> [SELECTED PASSAGE]:
Your sales approach may determine your success

Repeat after me: “My programming is irrelevant. My programming is irrelevant.”

OK, it’s not that your programming is irrelevant, per se. It’s just not what’s going to “sell” a new prospect on your gym. It’s not what’s going to make the difference in the average person’s life.

And it’s not what’s going to keep them at your gym for years to come.

Never is this truer than when we consider onboarding a new client.

Stumbling Upon the Secret

I didn’t always think that. When I first opened CrossFit Vancouver in B.C., the first affiliate in Canada—now MadLab School of Fitness—I thought I needed to sell new people on the movements we’d teach them. The method behind the madness was going to make them more fit than they had ever imagined they could be.

I patented what I called a “first day speech,” where I talked about Greg Glassman’s early teaching on ‘What is Fitness?’ My coaches, too, adopted this speech which went through the 10 general physical skills and concepts like doing constantly varied, functional movements at a high intensity.

It’s not that it didn’t work. My coaching staff and I used it to sell 10-15 personal training sessions up front before pushing our clients into the group class. People got fit, and our business did well.

But we soon discovered we were missing the point. We were forgetting about the emotional side of the process, which we now know is the most important part of bringing in, and keeping, any client.

What I mean is this: What’s truly going to get a new prospect to commit isn’t the promise of learning new technical skills and getting fit. What will produce a client for life is a solution to a real problem in his or her life—a problem that’s causing that person some kind of emotional pain.

That, and a personal relationship with a coach.

Here’s an excerpt from a recent Breaking Muscle story I wrote explains how I came to this realization:

“One client — a woman in her 30s I’ll call Megan (her real name is being withheld for privacy reasons) — completely opened my eyes as to what our training really was and where it missed the mark. What became apparent to me was that selling and delivering a single fitness methodology — one that is most commonly delivered in a group class — is woefully inadequate for addressing the fitness, and more importantly the emotional needs, of the vast percentage of the population. While the majority are not as extreme of an example as Megan, almost everyone over the age of 35 has, at the very least, some kind of a physical limitation.

It was obvious to everyone that Megan was anorexic.

On her first day, I gave her my patented first-day talk. We talked about getting her stronger and getting her a pull-up. She went through personal training and then she started coming to regular group classes.

Megan struggled in group classes because she clearly lacked the energy to get through the workouts. Everyone could see it.

One day, as she tried to change the workout and convince everyone in the class that it was too much, I said to her, “You know, Megan. One day, you’ll go out and eat a burger and fries three hours before class and you’ll be able to finish the workout.”

It was inappropriate. I knew that, but it had reached a boiling over point and that was my way of dealing with it. I had popped the bubble that nobody else had dared pop.

> [REQUIRED WORK]:
A. In the gym sales article, write out everything from "Your sales approach" down to "average person’s life.", replacing "programming" with "coaching".
B. Answer these questions using the gym sales article:
(i) What gym did the author first open, and what is it called now?
(ii) How many personal training sessions did the coaching staff sell up front?
(iii) According to the author, what food would Megan need to eat three hours before class to finish the workout?
C. List every geographic place named in the gym sales article.

[Data drawn from a collection]
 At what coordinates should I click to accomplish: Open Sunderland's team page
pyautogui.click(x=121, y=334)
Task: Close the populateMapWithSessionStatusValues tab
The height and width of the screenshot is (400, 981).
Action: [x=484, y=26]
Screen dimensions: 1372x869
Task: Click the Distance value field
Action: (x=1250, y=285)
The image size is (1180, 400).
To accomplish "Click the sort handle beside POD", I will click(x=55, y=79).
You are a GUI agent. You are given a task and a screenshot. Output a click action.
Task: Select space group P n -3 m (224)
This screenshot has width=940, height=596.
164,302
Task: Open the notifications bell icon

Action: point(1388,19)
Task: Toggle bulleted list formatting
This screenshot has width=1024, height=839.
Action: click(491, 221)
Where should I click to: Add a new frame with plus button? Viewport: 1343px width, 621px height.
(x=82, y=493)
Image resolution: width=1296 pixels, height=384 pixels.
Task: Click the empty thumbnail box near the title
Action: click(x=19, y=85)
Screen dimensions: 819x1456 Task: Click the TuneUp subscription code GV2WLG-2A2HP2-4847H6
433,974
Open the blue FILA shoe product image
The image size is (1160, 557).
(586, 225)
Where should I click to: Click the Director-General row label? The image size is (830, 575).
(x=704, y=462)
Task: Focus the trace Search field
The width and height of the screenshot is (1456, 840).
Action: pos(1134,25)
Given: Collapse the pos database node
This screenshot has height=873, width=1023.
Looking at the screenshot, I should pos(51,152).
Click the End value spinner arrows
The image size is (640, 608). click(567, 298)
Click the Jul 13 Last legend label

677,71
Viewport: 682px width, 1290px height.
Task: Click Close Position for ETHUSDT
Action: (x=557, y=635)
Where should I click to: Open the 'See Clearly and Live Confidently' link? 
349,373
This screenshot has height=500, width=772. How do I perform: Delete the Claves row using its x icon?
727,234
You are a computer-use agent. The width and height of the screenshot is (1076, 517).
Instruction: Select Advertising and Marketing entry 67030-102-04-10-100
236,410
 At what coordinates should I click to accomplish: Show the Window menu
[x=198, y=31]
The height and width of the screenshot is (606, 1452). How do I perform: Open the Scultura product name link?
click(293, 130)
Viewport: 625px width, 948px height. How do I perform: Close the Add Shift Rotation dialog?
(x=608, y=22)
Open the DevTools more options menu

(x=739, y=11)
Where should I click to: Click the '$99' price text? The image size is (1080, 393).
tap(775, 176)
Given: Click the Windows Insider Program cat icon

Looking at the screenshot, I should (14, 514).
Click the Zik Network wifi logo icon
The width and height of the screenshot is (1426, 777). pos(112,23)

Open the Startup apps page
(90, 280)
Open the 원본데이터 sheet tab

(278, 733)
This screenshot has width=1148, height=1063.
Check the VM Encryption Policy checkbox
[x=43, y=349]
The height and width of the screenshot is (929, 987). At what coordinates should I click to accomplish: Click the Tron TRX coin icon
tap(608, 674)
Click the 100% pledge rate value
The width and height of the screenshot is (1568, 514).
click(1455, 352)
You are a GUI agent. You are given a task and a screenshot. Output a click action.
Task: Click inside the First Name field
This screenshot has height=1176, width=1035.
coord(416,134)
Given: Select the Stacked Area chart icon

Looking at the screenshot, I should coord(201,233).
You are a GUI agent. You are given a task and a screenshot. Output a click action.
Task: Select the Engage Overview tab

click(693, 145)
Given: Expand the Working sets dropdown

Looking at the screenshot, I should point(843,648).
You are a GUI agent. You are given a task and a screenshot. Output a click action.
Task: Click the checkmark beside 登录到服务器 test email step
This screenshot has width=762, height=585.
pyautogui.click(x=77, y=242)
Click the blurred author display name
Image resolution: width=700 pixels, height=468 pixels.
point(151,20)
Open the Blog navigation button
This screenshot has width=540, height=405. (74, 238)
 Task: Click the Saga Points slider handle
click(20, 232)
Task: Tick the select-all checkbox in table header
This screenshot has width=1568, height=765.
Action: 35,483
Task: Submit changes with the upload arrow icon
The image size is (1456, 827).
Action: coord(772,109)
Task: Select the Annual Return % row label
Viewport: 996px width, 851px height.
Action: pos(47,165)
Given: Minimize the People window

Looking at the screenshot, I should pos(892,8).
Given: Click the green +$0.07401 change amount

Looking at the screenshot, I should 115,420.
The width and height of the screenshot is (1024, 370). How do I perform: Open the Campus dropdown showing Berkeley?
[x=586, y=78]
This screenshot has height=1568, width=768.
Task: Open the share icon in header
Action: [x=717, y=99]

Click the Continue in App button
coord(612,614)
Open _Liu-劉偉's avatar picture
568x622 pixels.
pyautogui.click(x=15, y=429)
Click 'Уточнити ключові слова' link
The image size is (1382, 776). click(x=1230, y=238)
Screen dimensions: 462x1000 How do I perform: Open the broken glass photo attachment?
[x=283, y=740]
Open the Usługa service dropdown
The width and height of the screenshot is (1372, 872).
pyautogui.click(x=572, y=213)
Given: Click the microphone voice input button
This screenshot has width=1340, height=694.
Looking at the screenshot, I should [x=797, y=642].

> [RESULTS BY TASK]:
A.
Your sales approach may determine your success

Repeat after me: “My coaching is irrelevant. My coaching is irrelevant.”

OK, it’s not that your coaching is irrelevant, per se. It’s just not what’s going to “sell” a new prospect on your gym. It’s not what’s going to make the difference in the average person’s life.

B.
(i) CrossFit Vancouver, now called MadLab School of Fitness.
(ii) 10-15 sessions.
(iii) A burger and fries.

C.
Vancouver
B.C.
Canada